Use of XML Encryption in mixed XML/EXI environments may require using XML as the format for any data that is encrypted, as the producer may not know whether the ultimate recipient of the document is capable of understanding EXI. If it is known that the recipient understands EXI, the MimeType attribute of the EncryptedData element could be used to indicate EXI as the format of the encrypted data (though this appears to require a minor modification to [XML Encryption]).

4.1.3 XML Canonicalization

EXI has no impact on existing XML canonicalization algorithms ([Canonical XML], [Excl XML Canonicalization]). For use in signatures, it may be beneficial in the future to define a URI for “canonical EXI” that defines a specific EXI Options document to use in generating a canonical form, but this consideration is completely separate from existing specifications.

4.2 Existing XML Processing APIs

As EXI is an encoding of the XML Infoset, an EXI implementation can support any of the commonly-used XML APIs for XML processing, so EXI has no immediate impact on existing XML APIs. However, using an existing XML API also requires that all names and text appearing in the EXI document be converted into strings. In the future, more efficiency might be achievable if the higher layers could directly use these data as typed values appearing in the EXI document. For instance, if a higher layer needs typed data, going through its string form can produce a performance penalty, so an extended API that supports typed data directly could improve performance when used with EXI.

4.3 XML and Binary Attachments

Some use cases require the inclusion of binary data in XML documents, and to avoid the required base64 conversions, specifications such as [XOP] exist to package the binary data separately from XML. Since EXI is capable of encoding binary data directly, it is possible to simply include the binary data inside an EXI document without a loss in efficiency. If a use case requires a packaging where XML content is separated from the binary data, EXI can still be used as the format for the XML part.
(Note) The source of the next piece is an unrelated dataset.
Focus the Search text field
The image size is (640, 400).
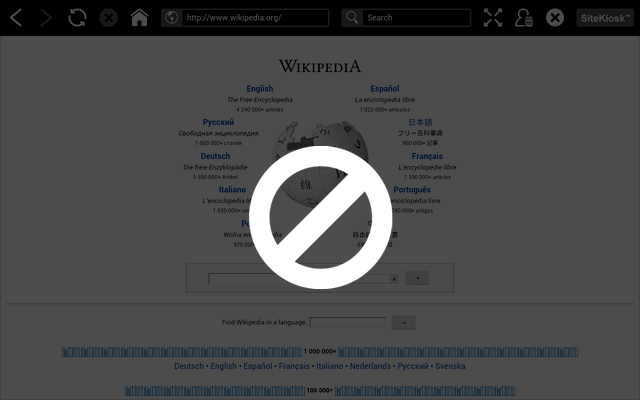pyautogui.click(x=416, y=18)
5 Sacrificing Human Readability

As a text-based format, XML allows direct editing with generic text editors as well as debugging generated XML by simply using “view source” features. EXI, as a binary format, does not conveniently permit this, so generating and inspecting EXI is therefore mostly in the domain of specific tools that include an EXI processor.
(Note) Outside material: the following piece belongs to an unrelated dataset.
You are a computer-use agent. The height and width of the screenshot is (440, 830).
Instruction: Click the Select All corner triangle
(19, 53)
Already many applications that support viewing and editing XML parse the XML to present a structured view of the data, more attractive than unformatted text. Such applications are usually easy to modify to include recognition of new data formats, so plugging in an existing EXI processor would have low cost and would provide the same data inspection opportunities as the application already provides for XML. Thus the sacrifice of human readability is not as large a concern as it might initially seem due to the XML compatibility that EXI provides.

6 Other Impacts

Content negotiation in protocols like HTTP is based on peers informing each other what content types and encodings they support. While this is sufficient for basic usage of EXI, many use cases also require information on common schemas and datatype representation maps. Negotiation of such additional parameters might be accomplished through a variety of methods, and it is not yet clear which methods are best suited for the task.

7 Conclusions

EXI has been designed to be compatible with XML and can be introduced into the existing family of XML technologies without immediate disruption to XML-using applications. However, with certain modifications to existing XML-related specifications in the future it may be possible to achieve additional benefits when using EXI, still without disruption to existing XML-based applications. Furthermore, in a multi-application system where only some applications adopt EXI, sending EXI data to the other applications can potentially cause disruption, so care is needed to account for differing format support among the participating applications.

8 References

EXI
Efficient XML Interchange (EXI) Format 1.0 (Working Draft), John Schneider and Takuki Kamiya, Editors. World Wide Web Consortium. (See http://www.w3.org/TR/exi/.)
XML
Extensible Markup Language (XML) 1.0 (Fourth Edition), Tim Bray, Jean Paoli, C. M. Sperberg-McQueen, Eve Maier, and François Yergeau, Editors. World Wide Web Consortium, 16 August 2006. (See http://www.w3.org/TR/2006/REC-xml-20060816/.)
XML Infoset
XML Information Set (Second Edition), John Cowan and Richard Tobin, Editors. World Wide Web Consortium, 4 February 2004. (See http://www.w3.org/TR/2004/REC-xml-infoset-20040204.)
XML Signature
XML-Signature Syntax and Processing, Donald Eastlake, Joseph Reagle, and David Solo, Editors. World Wide Web Consortium, 12 February 2002. (See http://www.w3.org/TR/2002/REC-xmldsig-core-20020212/.)
XML Encryption
XML Encryption Syntax and Processing, Donald Eastlake and Joseph Reagle, Editors. World Wide Web Consortium, 10 December 2002. (See http://www.w3.org/TR/2002/REC-xmlenc-core-20021210/.)
Canonical XML
Canonical XML Version 1.0, John Boyer, Editor. World Wide Web Consortium, 15 March 2001. (See http://www.w3.org/TR/2001/REC-xml-c14n-20010315.)
Excl XML Canonicalization
Exclusive XML Canonicalization Version 1.0, John Boyer, Donald E. Eastlake, and Joseph Reagle, Editors. World Wide Web Consortium, 18 July 2002. (See http://www.w3.org/TR/2002/REC-xml-exc-c14n-20020718/.)
XOP
XML-binary Optimized Packaging, Martin Gudgin, Noah Mendelsohn, Mark Nottingham, and Hervé Ruellan, Editors. World Wide Web Consortium, 25 January 2005. (See http://www.w3.org/TR/2005/REC-xop10-20050125/.)
EXI Best Practices
Efficient XML Interchange (EXI) Best Practices (Working Draft), Mike Cokus and Daniel Vogelheim, Editors. World Wide Web Consortium. (See http://www.w3.org/TR/exi-best-practices.)

A Acknowledgements

This document is the work of the Efficient XML Interchange (EXI) WG.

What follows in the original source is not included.